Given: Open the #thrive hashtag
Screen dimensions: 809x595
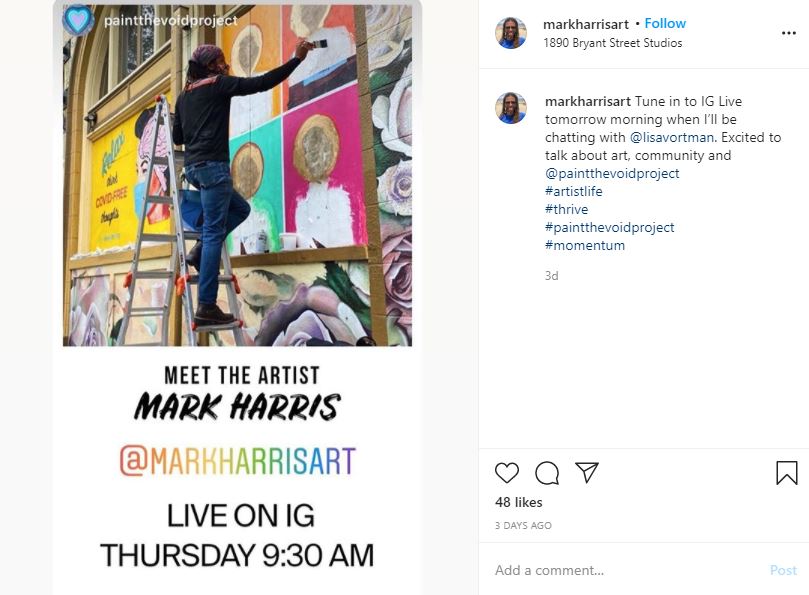Looking at the screenshot, I should pos(567,210).
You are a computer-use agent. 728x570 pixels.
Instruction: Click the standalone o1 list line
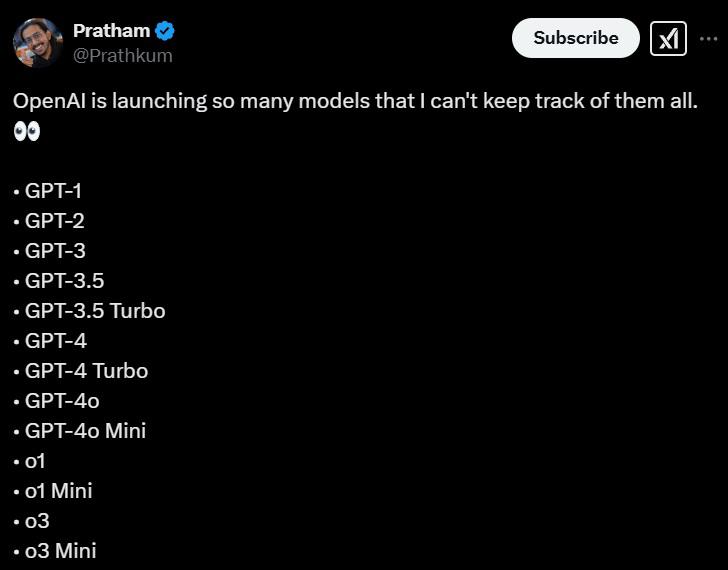[x=32, y=461]
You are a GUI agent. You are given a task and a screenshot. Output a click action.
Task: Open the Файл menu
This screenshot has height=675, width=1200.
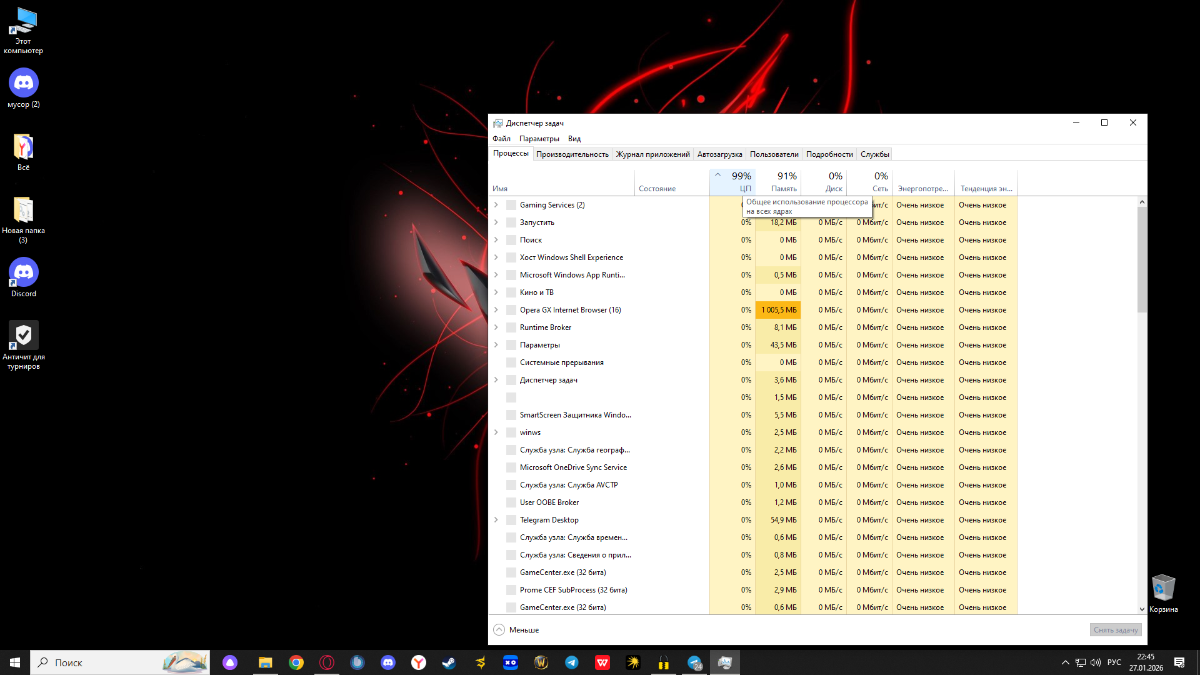pos(501,139)
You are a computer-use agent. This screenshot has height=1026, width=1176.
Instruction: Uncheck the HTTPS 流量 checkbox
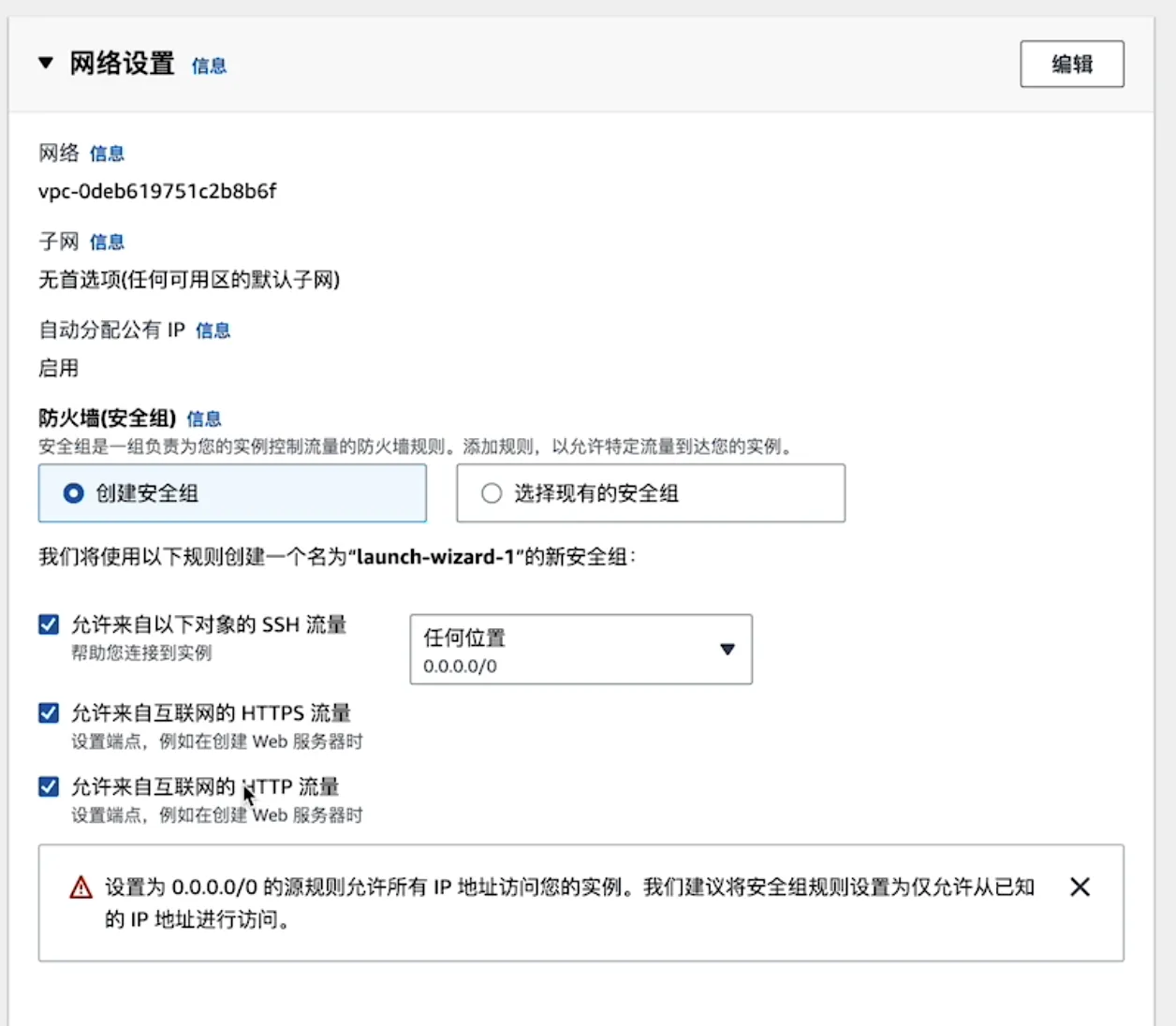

◆ **ASSIGNMENT**:
The expected output is the full data above, reproduced exactly with no images.

◆ **OUTPUT FOR THIS TASK**:
Given: Open the #thrive hashtag
Screen dimensions: 809x595
Looking at the screenshot, I should pos(567,210).
You are a computer-use agent. 728x570 pixels.
Instruction: Click the standalone o1 list line
[x=32, y=461]
You are a GUI agent. You are given a task and a screenshot. Output a click action.
Task: Open the Файл menu
This screenshot has height=675, width=1200.
pos(501,139)
You are a computer-use agent. This screenshot has height=1026, width=1176.
Instruction: Uncheck the HTTPS 流量 checkbox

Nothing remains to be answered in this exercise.